Existing keyword extraction techniques rely on distributional features that cannot understand the context and meaning of sentences and documents. Distributional characteristics do not help the keyword extraction algorithm to understand the context and semantics of sentences and documents as most of the features only represent statistical distributions of the sentences. Moreover, the use of semantic knowledge provided by the public knowledge base to analyze the semantic relationships of phrases has limitations. Firstly, most knowledge bases have a limited vocabulary that does not adequately cover rapidly growing technical terms. Secondly, they provide only general meanings of common words, which contributes very little to the analysis of domain-specific corpora. For example, the word “neuron” commonly refers to the basic components of the brain and spinal cord of the central nervous system, so it is widely associated with the neocortex or sensorimotor. In contrast, in the domain of machine learning, a “neuron” usually refers to a node in a neural network that performs linear or nonlinear computation. Some closely related words to “neuron” may be sigmoid or backpropagation in the machine learning domain.

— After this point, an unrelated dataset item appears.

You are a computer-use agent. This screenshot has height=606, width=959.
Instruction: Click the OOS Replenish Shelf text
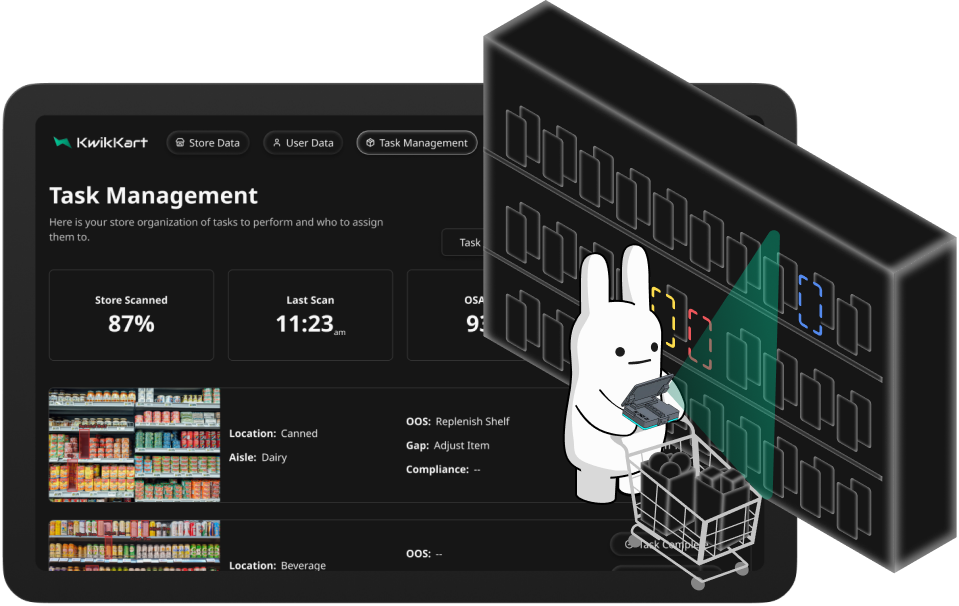point(458,422)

The extraction of keywords is extremely demanding, and manual extraction is time-consuming; for scientific papers published on a single day, it is almost impossible to extract keywords due to their volume manually. To quickly utilize keywords, we proposed a method that pulls keywords from scientific documents to analyze the effects of context word embedding. Though it is easy to extract keywords and key phrases from the corpus of long sentences, it is somewhat difficult to extract the same from a shorter sentence. The contextual word embedding model will effectively extract keywords and key phrases semantically and contextually in our proposed approach. The suggested one is extracting keywords, focusing on contextual features, and outperforming some traditional methods.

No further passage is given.